*TEXTE FOURNI:*
--------------------
Mais comment notre chœur pourrait-il chanter – je veux dire : comment l’Église pourrait-elle faire entendre la louange de son Dieu, si elle ne se réunissait pas ? Je puis, égoïstement, me passer d’y participer, rester chez moi. Je puis même tâcher de me justifier en prétextant l’indignité des autres chrétiens ! Mais c’est alors que j’aurais sans doute besoin de me regarder un peu mieux moi-même – vous savez : l’histoire de la paille et de la poutre… (Matth. 7 / 1-5) Non ! pas d’autre excuse que mon orgueil, si je ne participe pas au chant commun, c’est-à-dire simplement à la vie de l’Église, à son culte, à ses rencontres spirituelles ou fraternelles, etc. L’Église alors existera sans moi, chantera sans moi, même si mon absence s’y fait sentir, même si mes frères et sœurs doivent se contenter que je leur manque… Vous me direz que l’Église n’est pas une chorale ! Certes, et c’est bien de l’Église que je vous parle, pas de la chorale… C’est bien de la communauté, de la nécessaire communauté. Oh, pas nécessaire à mon salut, c’est vrai. Mais nécessaire à mon témoignage, nécessaire à mon éducation, nécessaire à faire de moi un adulte dans la foi, ce dont j’ai bien besoin tout au long de ma vie… J’ai bien besoin de mes frères et sœurs tout au long de ma vie. Et dire que certains d’entre eux me privent de ceci…

 

D’aucuns argueront alors de leur propre indignité : ils ne savent pas prier, pas lire la Bible, n’ont pas les moyens de verser une offrande, n’aiment pas manger en collectivité, bref : ne savent pas bien ce qu’ils pourraient apporter aux autres ou recevoir d’eux. Qu’ils se rassurent : à peu de choses près, leur pasteur est comme eux, et jusqu’à maintenant ça ne l’a pas empêché, justement, de prier mieux avec les autres que seul, de mieux comprendre la Bible en la leur présentant, de verser ce qu’il peut au budget de la paroisse, et de bien profiter avec d’autres de la nourriture préparée par de meilleurs cuisiniers que lui ! Tout comme d’ailleurs je chante beaucoup moins faux depuis que des chorales me supportent en leur sein… Les Lévites du Temple de Jérusalem étaient spécialisés : chacun, chaque groupe, avait un instrument particulier. Il en est de même en Église : relisez Romains 12 et 1 Corinthiens 12… Si Dieu a fait de chacun de nous ce qu’il est, c’est pour qu’il en joue au bénéfice de tous, c’est pour que chacun soit utile à tous (1 Cor. 12 / 7).
--------------------
Liste des données:
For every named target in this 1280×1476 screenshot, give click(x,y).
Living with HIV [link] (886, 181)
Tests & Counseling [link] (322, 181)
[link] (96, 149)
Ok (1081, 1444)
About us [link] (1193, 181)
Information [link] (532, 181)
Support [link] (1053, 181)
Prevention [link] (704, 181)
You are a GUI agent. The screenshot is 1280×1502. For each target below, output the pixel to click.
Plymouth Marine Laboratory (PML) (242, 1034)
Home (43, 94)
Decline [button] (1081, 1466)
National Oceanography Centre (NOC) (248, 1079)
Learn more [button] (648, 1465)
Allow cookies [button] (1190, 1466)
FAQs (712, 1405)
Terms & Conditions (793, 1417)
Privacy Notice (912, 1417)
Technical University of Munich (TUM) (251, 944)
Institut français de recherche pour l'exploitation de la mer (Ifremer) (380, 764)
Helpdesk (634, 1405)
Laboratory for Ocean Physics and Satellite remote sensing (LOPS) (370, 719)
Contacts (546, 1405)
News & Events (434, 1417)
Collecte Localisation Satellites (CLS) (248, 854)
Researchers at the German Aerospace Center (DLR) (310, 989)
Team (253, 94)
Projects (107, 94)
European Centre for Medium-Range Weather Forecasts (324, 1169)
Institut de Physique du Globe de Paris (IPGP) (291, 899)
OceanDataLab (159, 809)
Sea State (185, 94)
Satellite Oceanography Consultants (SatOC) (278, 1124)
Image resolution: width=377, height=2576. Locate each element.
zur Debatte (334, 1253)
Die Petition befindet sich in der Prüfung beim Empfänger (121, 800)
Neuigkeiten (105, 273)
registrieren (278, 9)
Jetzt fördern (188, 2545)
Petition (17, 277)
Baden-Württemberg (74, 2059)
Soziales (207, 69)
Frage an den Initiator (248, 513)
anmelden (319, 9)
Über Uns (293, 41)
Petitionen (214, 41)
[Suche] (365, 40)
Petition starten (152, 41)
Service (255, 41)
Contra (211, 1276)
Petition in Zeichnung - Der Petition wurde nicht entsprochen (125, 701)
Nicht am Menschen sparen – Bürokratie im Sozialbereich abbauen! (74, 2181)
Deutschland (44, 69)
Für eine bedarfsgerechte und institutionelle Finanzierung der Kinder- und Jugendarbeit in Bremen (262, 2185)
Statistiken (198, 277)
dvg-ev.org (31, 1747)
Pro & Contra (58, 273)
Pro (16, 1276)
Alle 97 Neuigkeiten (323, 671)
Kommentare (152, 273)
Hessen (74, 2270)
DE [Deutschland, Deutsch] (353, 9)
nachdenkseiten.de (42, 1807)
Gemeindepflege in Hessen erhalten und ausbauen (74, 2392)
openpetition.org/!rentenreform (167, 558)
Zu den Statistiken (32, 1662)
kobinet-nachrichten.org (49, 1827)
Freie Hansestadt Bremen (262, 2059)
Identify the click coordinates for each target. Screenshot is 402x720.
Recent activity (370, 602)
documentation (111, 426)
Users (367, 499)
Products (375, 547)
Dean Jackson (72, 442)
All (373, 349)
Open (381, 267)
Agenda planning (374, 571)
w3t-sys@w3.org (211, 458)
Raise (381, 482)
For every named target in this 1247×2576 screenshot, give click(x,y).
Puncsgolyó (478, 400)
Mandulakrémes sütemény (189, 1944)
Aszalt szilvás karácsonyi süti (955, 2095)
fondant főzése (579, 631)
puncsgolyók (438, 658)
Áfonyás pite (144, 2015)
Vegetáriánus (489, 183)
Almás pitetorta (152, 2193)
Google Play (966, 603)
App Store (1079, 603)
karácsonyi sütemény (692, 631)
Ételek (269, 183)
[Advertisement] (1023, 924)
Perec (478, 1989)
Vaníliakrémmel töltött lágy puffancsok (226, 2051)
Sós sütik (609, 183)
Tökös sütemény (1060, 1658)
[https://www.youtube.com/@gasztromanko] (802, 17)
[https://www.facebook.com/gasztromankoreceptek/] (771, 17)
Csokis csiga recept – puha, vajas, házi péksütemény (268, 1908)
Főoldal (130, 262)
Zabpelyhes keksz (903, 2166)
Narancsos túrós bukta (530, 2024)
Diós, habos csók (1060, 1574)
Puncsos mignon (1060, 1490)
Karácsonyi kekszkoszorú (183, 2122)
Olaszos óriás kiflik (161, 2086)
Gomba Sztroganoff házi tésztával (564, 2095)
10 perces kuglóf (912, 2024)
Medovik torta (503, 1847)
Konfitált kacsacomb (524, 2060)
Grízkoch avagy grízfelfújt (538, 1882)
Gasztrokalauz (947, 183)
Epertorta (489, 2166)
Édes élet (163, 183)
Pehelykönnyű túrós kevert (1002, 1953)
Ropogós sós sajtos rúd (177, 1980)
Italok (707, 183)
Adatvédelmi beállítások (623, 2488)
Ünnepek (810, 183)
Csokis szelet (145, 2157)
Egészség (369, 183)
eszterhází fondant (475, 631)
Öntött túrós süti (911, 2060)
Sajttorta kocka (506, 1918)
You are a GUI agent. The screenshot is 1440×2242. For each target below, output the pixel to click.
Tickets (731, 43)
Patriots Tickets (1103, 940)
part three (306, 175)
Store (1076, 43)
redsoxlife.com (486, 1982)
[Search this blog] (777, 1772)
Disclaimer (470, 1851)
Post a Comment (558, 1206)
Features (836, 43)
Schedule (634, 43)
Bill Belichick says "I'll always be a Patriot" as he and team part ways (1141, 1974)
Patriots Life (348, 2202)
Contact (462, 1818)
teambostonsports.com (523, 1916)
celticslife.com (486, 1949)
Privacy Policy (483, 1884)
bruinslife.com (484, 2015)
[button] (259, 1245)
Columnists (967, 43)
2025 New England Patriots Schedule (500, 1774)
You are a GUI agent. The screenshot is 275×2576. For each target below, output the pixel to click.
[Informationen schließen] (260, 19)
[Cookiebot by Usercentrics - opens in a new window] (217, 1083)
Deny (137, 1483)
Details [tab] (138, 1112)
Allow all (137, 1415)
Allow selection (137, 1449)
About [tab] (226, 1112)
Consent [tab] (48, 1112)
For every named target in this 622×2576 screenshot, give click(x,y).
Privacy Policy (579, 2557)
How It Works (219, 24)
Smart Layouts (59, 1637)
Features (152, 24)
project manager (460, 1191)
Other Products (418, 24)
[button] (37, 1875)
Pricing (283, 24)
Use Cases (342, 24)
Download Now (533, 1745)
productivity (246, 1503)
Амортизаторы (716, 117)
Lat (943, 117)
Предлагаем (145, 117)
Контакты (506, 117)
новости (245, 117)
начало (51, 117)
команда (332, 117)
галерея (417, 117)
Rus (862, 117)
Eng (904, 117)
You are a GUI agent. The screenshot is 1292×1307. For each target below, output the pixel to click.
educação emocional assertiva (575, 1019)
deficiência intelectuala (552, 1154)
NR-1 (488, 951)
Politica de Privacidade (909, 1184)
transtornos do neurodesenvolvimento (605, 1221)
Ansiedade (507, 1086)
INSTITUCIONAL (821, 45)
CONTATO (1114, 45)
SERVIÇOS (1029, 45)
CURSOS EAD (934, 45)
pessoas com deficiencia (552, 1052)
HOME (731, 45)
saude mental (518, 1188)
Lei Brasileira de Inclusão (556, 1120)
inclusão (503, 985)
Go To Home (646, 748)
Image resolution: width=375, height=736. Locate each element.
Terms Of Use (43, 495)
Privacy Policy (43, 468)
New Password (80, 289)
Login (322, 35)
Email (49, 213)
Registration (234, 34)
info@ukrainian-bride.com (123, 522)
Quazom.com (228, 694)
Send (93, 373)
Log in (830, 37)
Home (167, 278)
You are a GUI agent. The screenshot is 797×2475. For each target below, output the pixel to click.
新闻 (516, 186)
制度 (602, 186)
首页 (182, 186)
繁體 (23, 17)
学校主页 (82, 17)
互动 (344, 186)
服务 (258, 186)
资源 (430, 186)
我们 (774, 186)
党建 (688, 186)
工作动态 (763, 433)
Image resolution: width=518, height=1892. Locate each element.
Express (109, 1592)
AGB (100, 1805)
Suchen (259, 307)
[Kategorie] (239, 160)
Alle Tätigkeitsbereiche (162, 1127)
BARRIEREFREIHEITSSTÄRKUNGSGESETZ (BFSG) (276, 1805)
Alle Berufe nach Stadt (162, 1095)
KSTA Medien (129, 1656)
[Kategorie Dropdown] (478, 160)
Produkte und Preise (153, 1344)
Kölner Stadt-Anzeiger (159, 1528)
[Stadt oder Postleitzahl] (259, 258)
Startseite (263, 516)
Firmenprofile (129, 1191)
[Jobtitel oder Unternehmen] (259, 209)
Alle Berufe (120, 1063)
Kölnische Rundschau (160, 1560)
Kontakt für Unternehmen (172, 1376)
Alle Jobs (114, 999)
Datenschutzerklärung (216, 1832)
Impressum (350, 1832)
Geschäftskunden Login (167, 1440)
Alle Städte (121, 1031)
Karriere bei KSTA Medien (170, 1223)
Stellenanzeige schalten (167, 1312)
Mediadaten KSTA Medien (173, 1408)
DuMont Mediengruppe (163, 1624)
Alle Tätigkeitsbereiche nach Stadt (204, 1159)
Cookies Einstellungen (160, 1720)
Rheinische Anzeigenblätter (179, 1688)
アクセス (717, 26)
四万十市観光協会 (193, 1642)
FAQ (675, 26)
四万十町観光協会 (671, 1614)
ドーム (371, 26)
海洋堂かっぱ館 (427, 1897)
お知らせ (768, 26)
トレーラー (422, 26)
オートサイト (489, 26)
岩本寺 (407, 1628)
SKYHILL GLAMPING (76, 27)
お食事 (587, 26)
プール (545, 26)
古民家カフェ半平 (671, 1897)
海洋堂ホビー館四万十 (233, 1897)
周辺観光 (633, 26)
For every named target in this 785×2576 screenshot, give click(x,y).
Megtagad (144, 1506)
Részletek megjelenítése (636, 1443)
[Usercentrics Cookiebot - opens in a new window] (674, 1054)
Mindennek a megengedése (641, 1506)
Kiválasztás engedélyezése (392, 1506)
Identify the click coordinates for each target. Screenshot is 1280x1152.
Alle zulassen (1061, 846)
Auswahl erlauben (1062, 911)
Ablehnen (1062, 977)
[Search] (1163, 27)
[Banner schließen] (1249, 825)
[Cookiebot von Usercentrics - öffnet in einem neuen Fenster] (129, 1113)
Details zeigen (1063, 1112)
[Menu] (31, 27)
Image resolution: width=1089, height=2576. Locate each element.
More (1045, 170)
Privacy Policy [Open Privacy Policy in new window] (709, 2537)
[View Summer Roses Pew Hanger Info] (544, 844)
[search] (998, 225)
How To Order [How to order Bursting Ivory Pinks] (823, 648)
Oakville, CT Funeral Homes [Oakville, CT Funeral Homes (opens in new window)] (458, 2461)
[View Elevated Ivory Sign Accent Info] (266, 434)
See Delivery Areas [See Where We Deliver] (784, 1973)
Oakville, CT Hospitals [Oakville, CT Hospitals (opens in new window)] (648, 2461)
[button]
--------------------
*CONSIGNES:*
1. Dans le texte sur la vie en Église, en quoi consistait la spécialisation des Lévites du Temple de Jérusalem ?
2. Reprenez le texte sur la vie en Église à la suite de sa dernière phrase.

*RÉPONSES PAR CONSIGNE:*
1. Chacun, chaque groupe, avait un instrument particulier.

2.
 

Il ne s’agit pas, en fait, d’avoir un instrument, mais d’être un instrument ! Comme dans une chorale plutôt que dans un orchestre… Je ne sais pas qui est ou sera une trompette, une cymbale, ou même, pour utiliser ces mots de la Bible dont je ne sais pas à quoi ils correspondent : une guittith, un chalumeau… Je ne sais pas, mais Dieu sait. Dieu connaît ce qu’il a donné à chacun, afin que personne dans l’Église n’ait le droit de dire qu’il n’a reçu aucun don. Bien sûr tout le monde n’a pas un ministère à exercer, formé et reconnu. Mais « que chacun donc s’examine soi-même » afin de « discerner le corps », comme Paul l’écrivait à propos de la cène (1 Cor. 11 / 28-29), qui est le repas qui nous constitue comme Église. Que chacun, devant Dieu, puisse se demander tout au long de sa vie à quoi Dieu l’appelle maintenant, qu’est-ce que Dieu a fait de lui ou d’elle afin que les autres puissent en profiter.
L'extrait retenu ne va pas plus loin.